__Aim of the task__. A faithful, word-for-word transcription of all the data is what is needed.
== Segment start ==
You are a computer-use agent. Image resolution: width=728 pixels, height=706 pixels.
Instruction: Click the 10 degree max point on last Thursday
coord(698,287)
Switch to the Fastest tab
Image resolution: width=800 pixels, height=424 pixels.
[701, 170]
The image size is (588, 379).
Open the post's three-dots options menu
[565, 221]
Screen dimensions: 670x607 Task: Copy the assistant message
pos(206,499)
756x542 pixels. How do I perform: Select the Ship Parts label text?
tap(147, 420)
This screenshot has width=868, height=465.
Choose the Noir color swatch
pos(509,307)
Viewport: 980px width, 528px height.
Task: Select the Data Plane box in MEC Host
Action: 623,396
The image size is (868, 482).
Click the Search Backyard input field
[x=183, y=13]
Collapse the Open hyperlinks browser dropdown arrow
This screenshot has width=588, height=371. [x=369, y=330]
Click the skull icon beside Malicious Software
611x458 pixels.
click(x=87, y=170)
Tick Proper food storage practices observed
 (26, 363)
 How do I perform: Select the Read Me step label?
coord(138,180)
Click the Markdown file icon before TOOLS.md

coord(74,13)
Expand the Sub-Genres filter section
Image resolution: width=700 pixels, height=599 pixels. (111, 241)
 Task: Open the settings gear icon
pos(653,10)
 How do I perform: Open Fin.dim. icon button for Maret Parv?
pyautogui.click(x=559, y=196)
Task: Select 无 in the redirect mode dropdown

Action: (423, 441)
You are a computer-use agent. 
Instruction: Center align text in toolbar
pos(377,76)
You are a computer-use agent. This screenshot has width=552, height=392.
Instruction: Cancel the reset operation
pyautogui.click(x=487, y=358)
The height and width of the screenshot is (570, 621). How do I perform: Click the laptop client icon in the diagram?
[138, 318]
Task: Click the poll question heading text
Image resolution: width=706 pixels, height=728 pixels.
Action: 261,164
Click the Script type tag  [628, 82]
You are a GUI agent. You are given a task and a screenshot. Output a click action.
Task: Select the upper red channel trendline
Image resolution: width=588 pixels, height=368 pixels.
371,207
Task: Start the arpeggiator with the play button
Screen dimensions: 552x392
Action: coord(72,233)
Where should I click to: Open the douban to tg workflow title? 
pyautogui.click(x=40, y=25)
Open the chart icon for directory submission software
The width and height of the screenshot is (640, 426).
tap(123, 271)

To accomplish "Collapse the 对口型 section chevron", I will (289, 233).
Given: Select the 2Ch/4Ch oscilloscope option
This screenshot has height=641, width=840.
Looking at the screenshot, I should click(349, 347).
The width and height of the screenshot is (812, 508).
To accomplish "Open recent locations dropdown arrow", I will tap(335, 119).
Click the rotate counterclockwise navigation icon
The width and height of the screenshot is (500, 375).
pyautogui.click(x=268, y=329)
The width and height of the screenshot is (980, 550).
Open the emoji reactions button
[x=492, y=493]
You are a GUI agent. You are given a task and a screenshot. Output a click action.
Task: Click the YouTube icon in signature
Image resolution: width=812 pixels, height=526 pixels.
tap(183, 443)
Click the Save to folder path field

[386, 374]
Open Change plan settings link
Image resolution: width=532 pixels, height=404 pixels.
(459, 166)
== Segment end ==
__Answer space__.
You are a computer-use agent. Image resolution: width=728 pixels, height=706 pixels.
Instruction: Click the 10 degree max point on last Thursday
coord(698,287)
Switch to the Fastest tab
Image resolution: width=800 pixels, height=424 pixels.
[701, 170]
The image size is (588, 379).
Open the post's three-dots options menu
[565, 221]
Screen dimensions: 670x607 Task: Copy the assistant message
pos(206,499)
756x542 pixels. How do I perform: Select the Ship Parts label text?
tap(147, 420)
This screenshot has width=868, height=465.
Choose the Noir color swatch
pos(509,307)
Viewport: 980px width, 528px height.
Task: Select the Data Plane box in MEC Host
Action: 623,396
The image size is (868, 482).
Click the Search Backyard input field
[x=183, y=13]
Collapse the Open hyperlinks browser dropdown arrow
This screenshot has width=588, height=371. [x=369, y=330]
Click the skull icon beside Malicious Software
611x458 pixels.
click(x=87, y=170)
Tick Proper food storage practices observed
 (26, 363)
 How do I perform: Select the Read Me step label?
coord(138,180)
Click the Markdown file icon before TOOLS.md

coord(74,13)
Expand the Sub-Genres filter section
Image resolution: width=700 pixels, height=599 pixels. (111, 241)
 Task: Open the settings gear icon
pos(653,10)
 How do I perform: Open Fin.dim. icon button for Maret Parv?
pyautogui.click(x=559, y=196)
Task: Select 无 in the redirect mode dropdown

Action: (423, 441)
You are a computer-use agent. 
Instruction: Center align text in toolbar
pos(377,76)
You are a computer-use agent. This screenshot has width=552, height=392.
Instruction: Cancel the reset operation
pyautogui.click(x=487, y=358)
The height and width of the screenshot is (570, 621). How do I perform: Click the laptop client icon in the diagram?
[138, 318]
Task: Click the poll question heading text
Image resolution: width=706 pixels, height=728 pixels.
Action: 261,164
Click the Script type tag  [628, 82]
You are a GUI agent. You are given a task and a screenshot. Output a click action.
Task: Select the upper red channel trendline
Image resolution: width=588 pixels, height=368 pixels.
371,207
Task: Start the arpeggiator with the play button
Screen dimensions: 552x392
Action: coord(72,233)
Where should I click to: Open the douban to tg workflow title? 
pyautogui.click(x=40, y=25)
Open the chart icon for directory submission software
The width and height of the screenshot is (640, 426).
tap(123, 271)

To accomplish "Collapse the 对口型 section chevron", I will (289, 233).
Given: Select the 2Ch/4Ch oscilloscope option
This screenshot has height=641, width=840.
Looking at the screenshot, I should click(349, 347).
The width and height of the screenshot is (812, 508).
To accomplish "Open recent locations dropdown arrow", I will tap(335, 119).
Click the rotate counterclockwise navigation icon
The width and height of the screenshot is (500, 375).
pyautogui.click(x=268, y=329)
The width and height of the screenshot is (980, 550).
Open the emoji reactions button
[x=492, y=493]
You are a GUI agent. You are given a task and a screenshot. Output a click action.
Task: Click the YouTube icon in signature
Image resolution: width=812 pixels, height=526 pixels.
tap(183, 443)
Click the Save to folder path field

[386, 374]
Open Change plan settings link
Image resolution: width=532 pixels, height=404 pixels.
(459, 166)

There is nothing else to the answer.